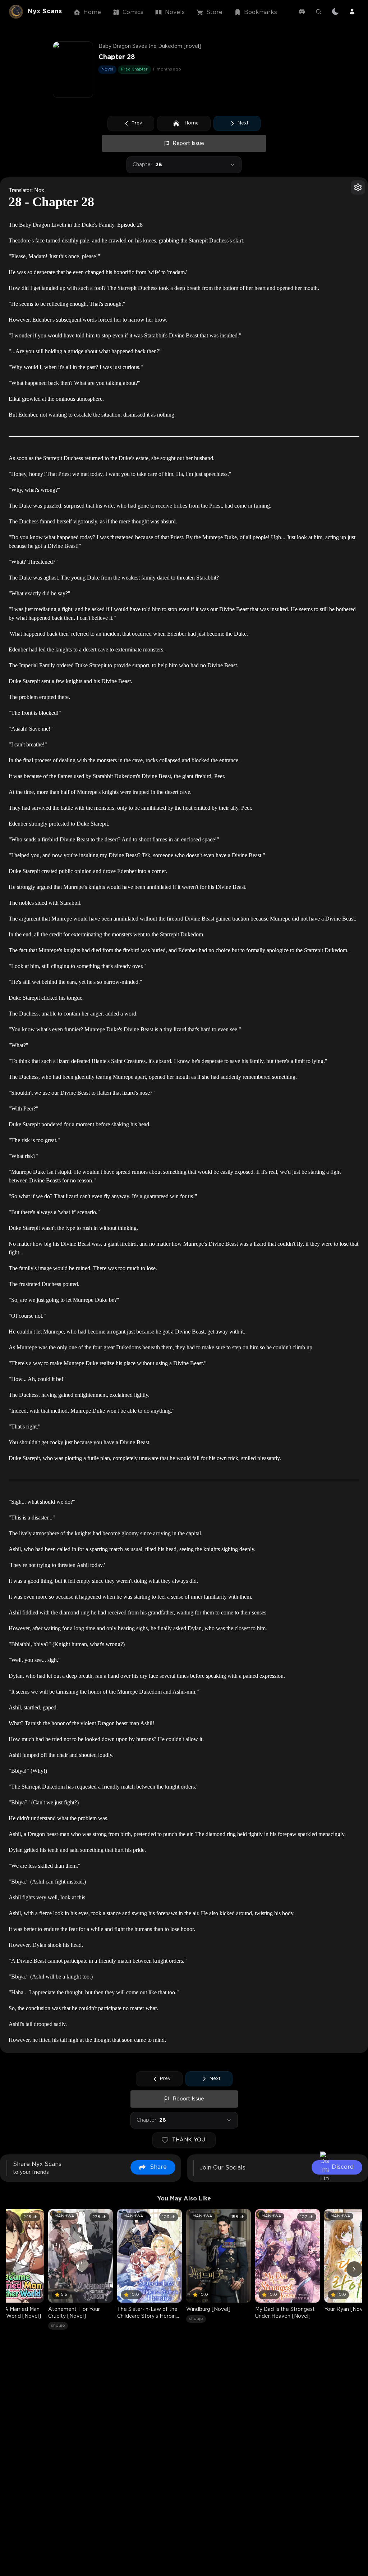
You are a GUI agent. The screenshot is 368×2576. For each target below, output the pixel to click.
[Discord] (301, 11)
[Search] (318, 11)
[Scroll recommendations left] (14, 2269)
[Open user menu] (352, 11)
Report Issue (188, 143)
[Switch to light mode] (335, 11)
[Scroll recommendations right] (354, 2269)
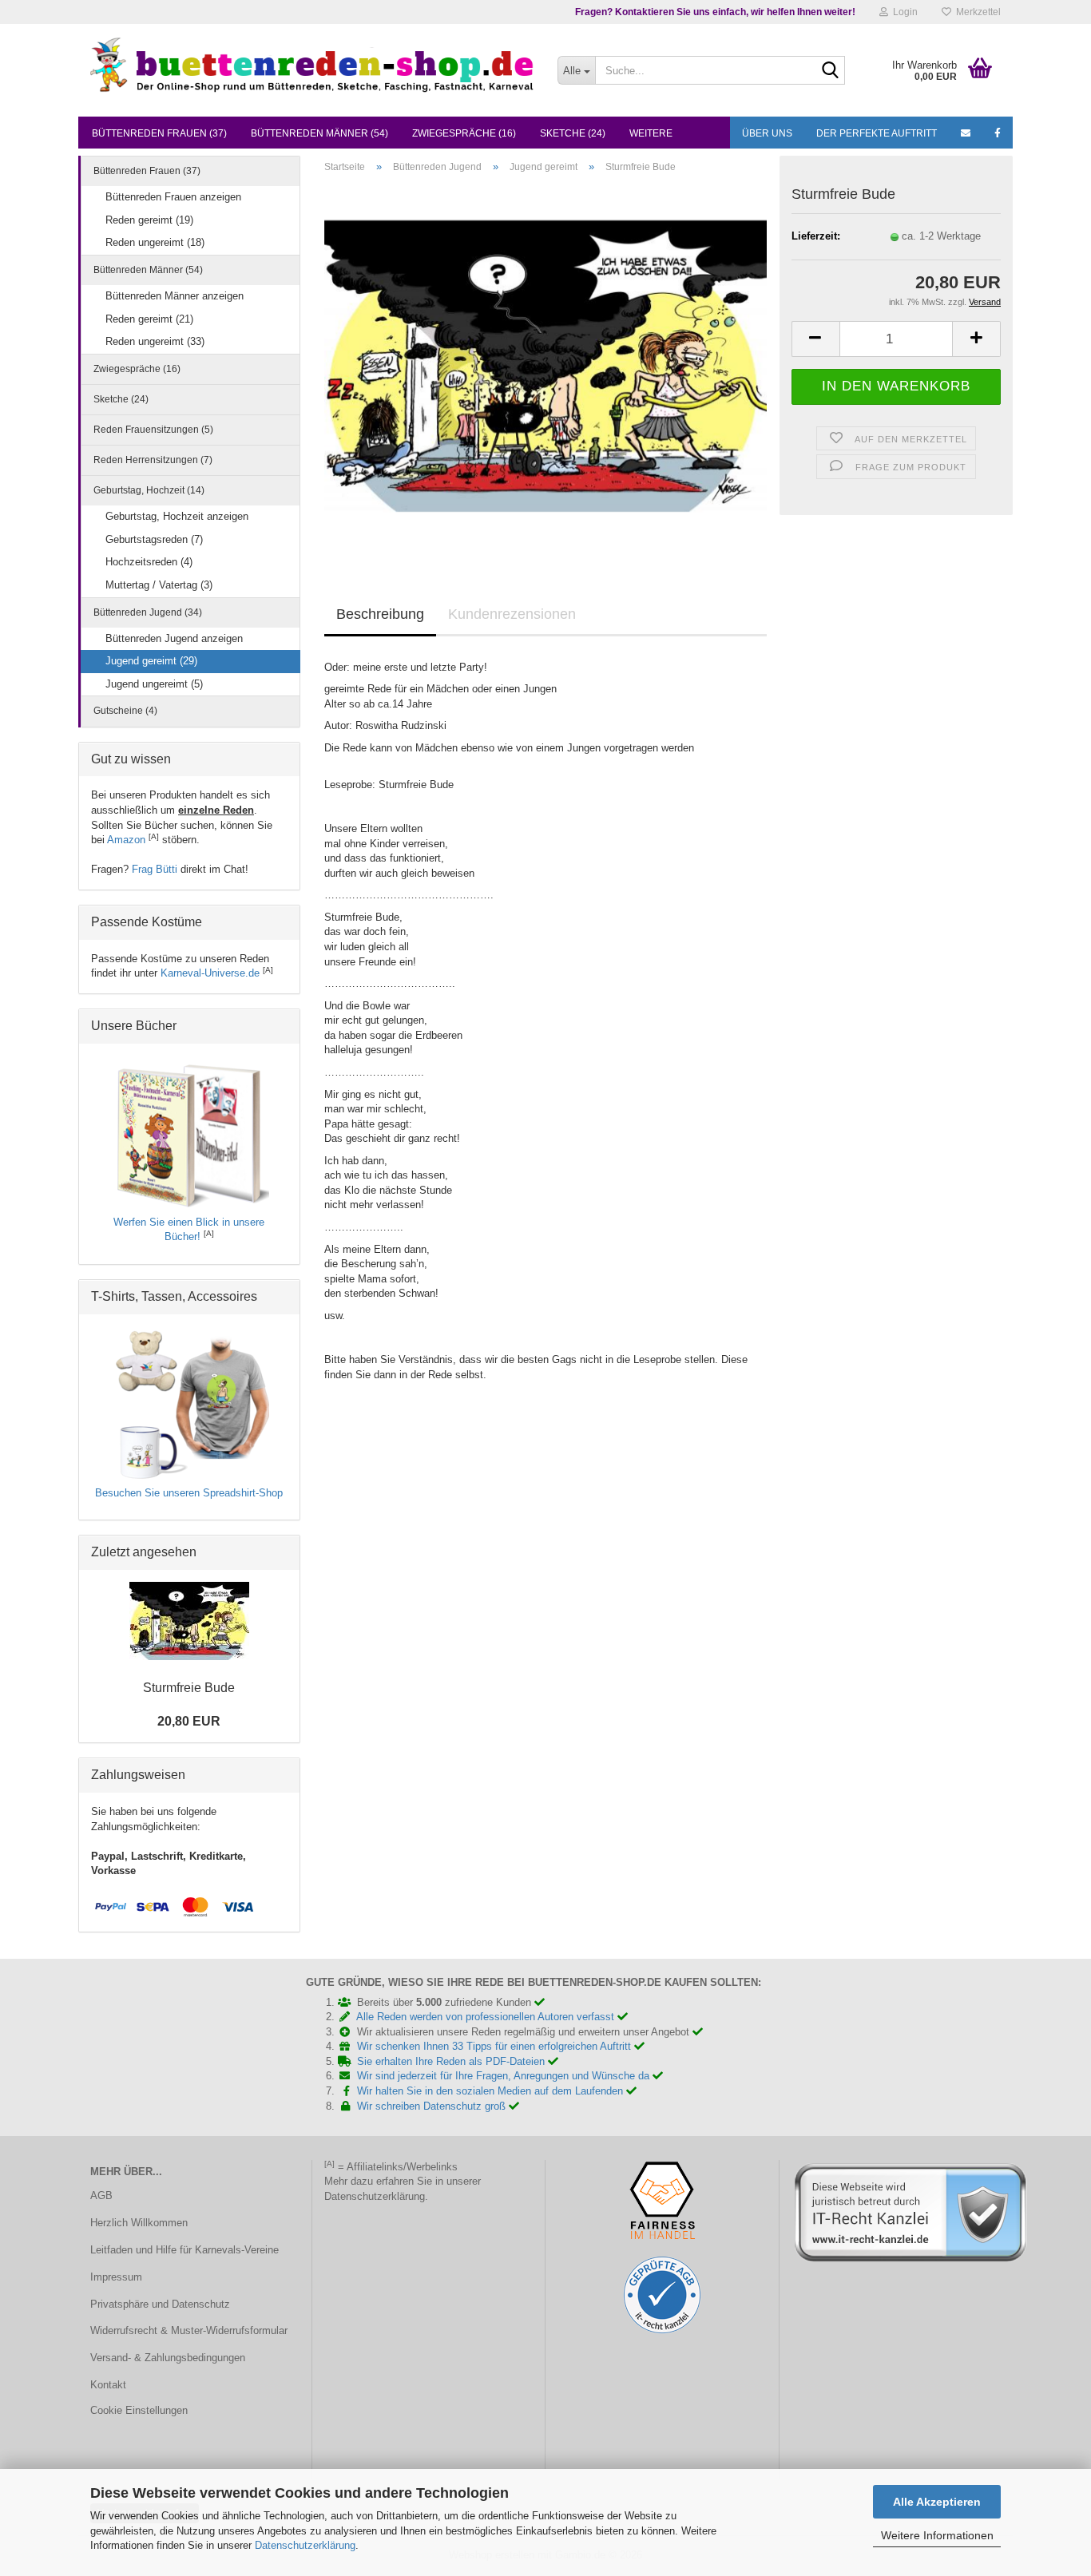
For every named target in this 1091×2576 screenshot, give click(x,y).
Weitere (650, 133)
--
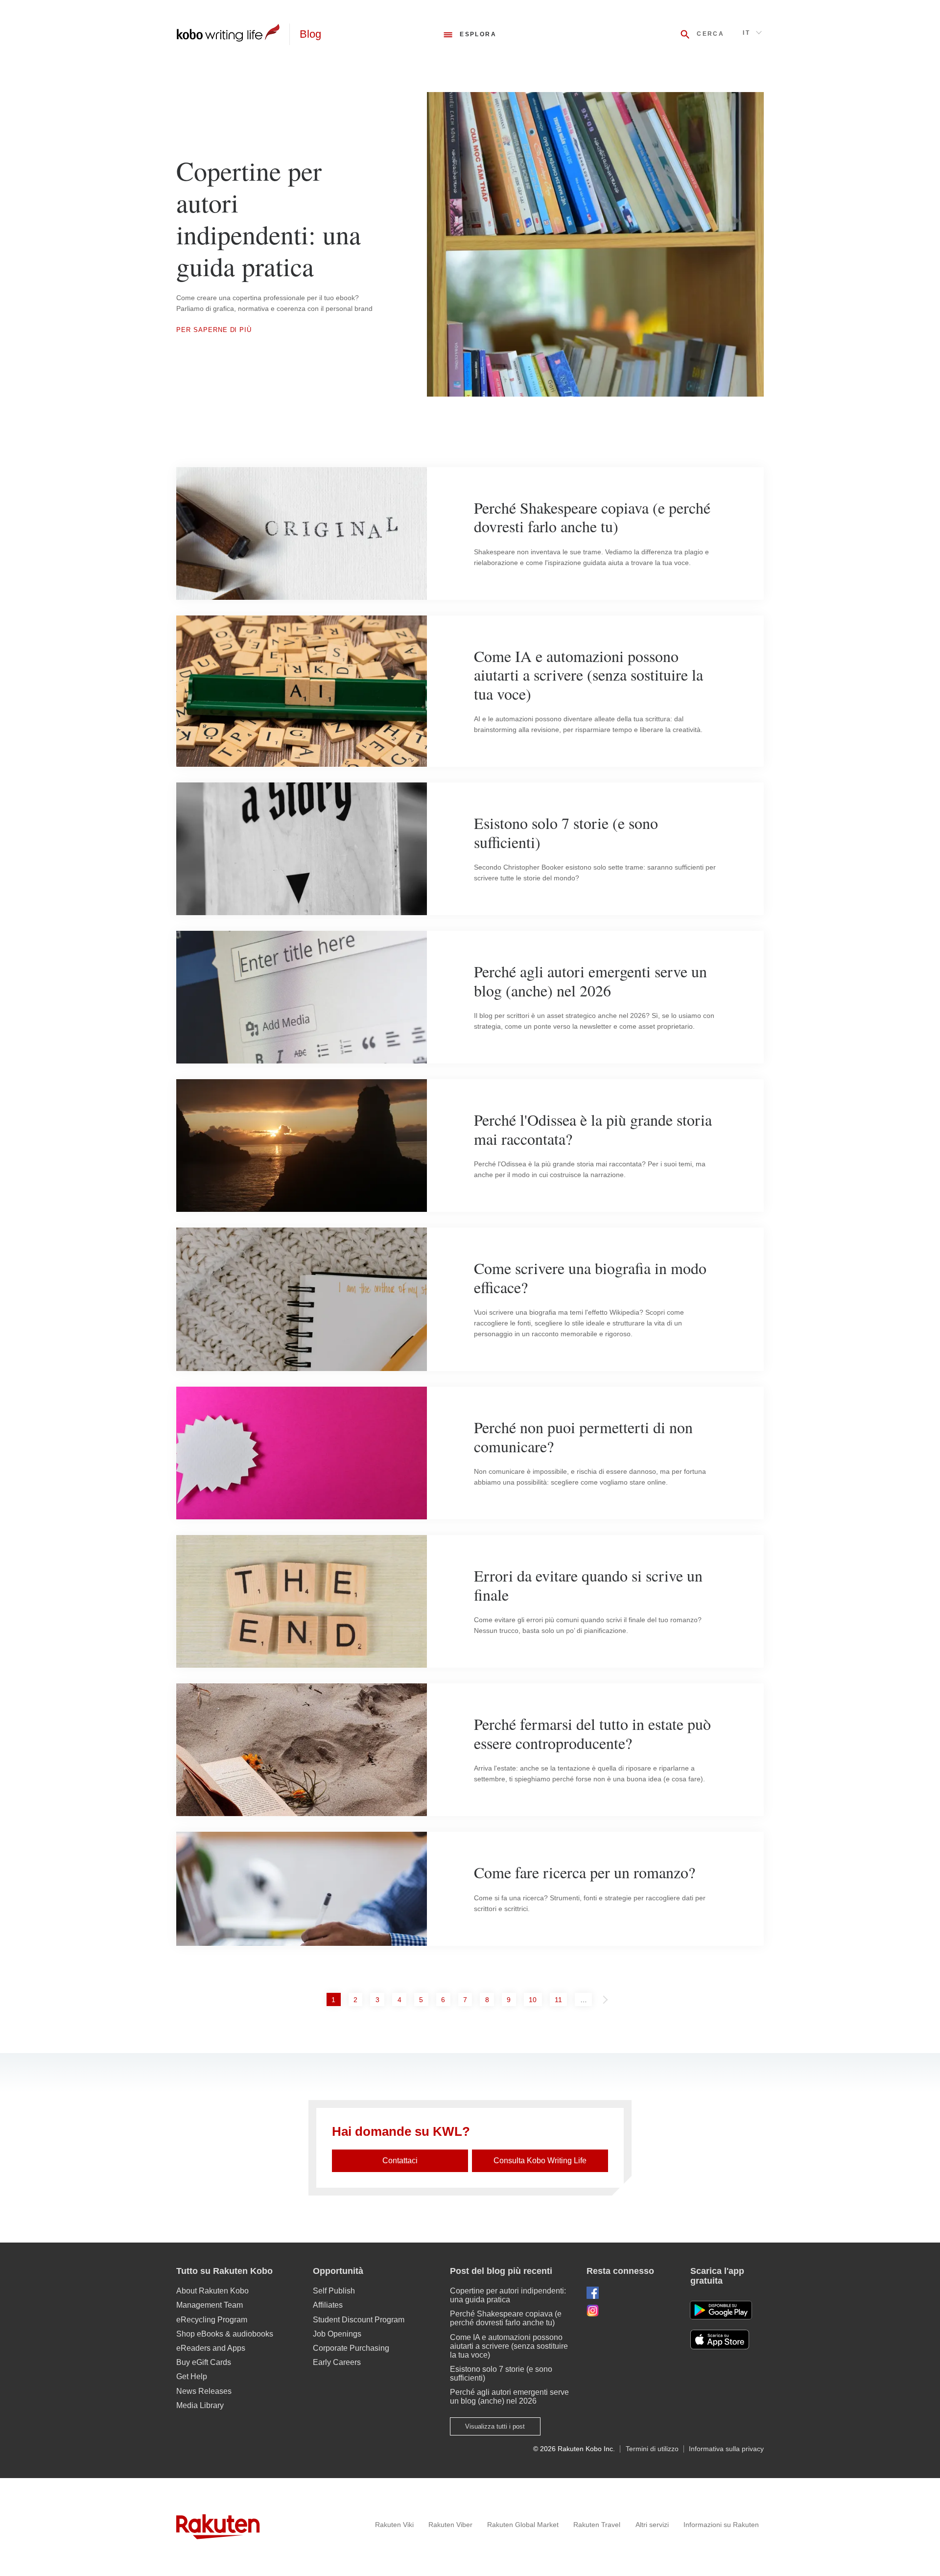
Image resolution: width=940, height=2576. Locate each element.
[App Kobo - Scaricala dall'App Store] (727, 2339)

* **YOUR TASK**
Above, find the line holding "[Switch to light mode] (335, 11)" and the line holding "Weitere (650, 133)". Print exactly those two lines and every line between them, but no pictures.

* **EXERCISE SOLUTION**
[Switch to light mode] (335, 11)
[Scroll recommendations right] (354, 2269)
For every named target in this 1091×2576 screenshot, give click(x,y).
Weitere (650, 133)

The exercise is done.